La résiliation par l'Australie du programme de douze sous-marins a surpris les sous-traitants de Naval Group.

La volte-face australienne sur le "contrat du siècle" n'a pas surpris que Naval Group. Pour les sous-traitants de l'entreprise française, la résiliation par Canberra du programme de douze sous-marins a aussi été une douche froide. "On est face à un mur, avec déjà une vingtaine de personnes inoccupées dès le 1er octobre", regrette le directeur général du groupe Fiva, Serge Boniface, interrogé par France Bleu Cotentin. L'entreprise emploie 140 personnes en France, dont la moitié à Cherbourg, auprès de Naval Group.

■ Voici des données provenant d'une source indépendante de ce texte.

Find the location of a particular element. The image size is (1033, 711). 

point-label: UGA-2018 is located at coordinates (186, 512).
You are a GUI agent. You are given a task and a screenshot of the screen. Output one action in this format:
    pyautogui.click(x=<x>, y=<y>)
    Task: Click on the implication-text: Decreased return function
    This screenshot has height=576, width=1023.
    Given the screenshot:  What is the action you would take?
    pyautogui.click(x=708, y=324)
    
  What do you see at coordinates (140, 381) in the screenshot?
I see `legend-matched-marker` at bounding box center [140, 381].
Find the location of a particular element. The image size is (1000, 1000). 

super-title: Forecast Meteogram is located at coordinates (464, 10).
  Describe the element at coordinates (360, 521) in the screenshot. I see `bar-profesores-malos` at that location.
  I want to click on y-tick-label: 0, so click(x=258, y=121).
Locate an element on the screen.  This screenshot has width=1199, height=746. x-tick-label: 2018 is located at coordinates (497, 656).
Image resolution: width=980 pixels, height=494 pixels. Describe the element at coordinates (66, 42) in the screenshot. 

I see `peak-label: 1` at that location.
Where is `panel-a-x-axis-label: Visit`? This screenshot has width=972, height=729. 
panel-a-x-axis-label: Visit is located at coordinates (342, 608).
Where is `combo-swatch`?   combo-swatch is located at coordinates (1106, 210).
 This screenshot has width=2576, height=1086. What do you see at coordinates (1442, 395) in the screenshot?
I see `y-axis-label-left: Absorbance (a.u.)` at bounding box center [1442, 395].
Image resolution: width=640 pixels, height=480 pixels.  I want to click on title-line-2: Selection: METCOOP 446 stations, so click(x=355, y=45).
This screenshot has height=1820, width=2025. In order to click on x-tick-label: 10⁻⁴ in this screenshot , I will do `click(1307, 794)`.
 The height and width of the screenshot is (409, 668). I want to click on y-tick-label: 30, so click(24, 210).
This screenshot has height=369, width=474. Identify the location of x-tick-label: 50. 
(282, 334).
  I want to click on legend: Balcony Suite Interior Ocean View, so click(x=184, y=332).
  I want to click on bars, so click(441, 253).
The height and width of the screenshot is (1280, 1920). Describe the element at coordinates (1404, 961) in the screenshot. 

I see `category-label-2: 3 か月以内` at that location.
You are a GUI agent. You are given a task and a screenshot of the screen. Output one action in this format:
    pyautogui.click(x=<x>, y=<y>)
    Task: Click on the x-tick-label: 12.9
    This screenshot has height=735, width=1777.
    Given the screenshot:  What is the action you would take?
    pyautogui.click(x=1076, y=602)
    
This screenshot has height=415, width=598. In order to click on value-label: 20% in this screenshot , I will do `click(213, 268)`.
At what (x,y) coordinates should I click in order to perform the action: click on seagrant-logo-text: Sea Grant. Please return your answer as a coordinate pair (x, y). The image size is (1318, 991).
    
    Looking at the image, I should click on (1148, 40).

Selon le dirigeant, le contrat australien représentait, à terme, "au moins 35% du chiffre d'affaires" de l'entreprise et soixante personnes "devaient se consacrer aux études sur ce projet", notamment des études d'outillage. "Et là, ça s'arrête tout d'un coup", s'inquiète Serge Fiva auprès de la radio locale. "On va mettre tout ce qui est possible à notre niveau pour essayer de replacer notre personnel, nos forces de travail, sur d'autres activités, auprès d'autres clients" mais "avec un tel délai, aussi bref, sans préavis, ça va être très difficile".

Commandes étatiques

L'inquiétude est la même du côté de Jeumont Electric, sous-traitant nordiste de Naval Group installé dans la ville du même nom, près de Maubeuge, explique France Bleu Nord. L'entreprise avait été chargée de fabriquer les systèmes de propulsions des douze sous-marins australiens: pour ses 520 salariés, cela représentait "plusieurs années de travail" dans les bureaux d'étude et les ateliers, souligne un délégué CGT de l'entreprise. Un prototype était déjà sur les rails.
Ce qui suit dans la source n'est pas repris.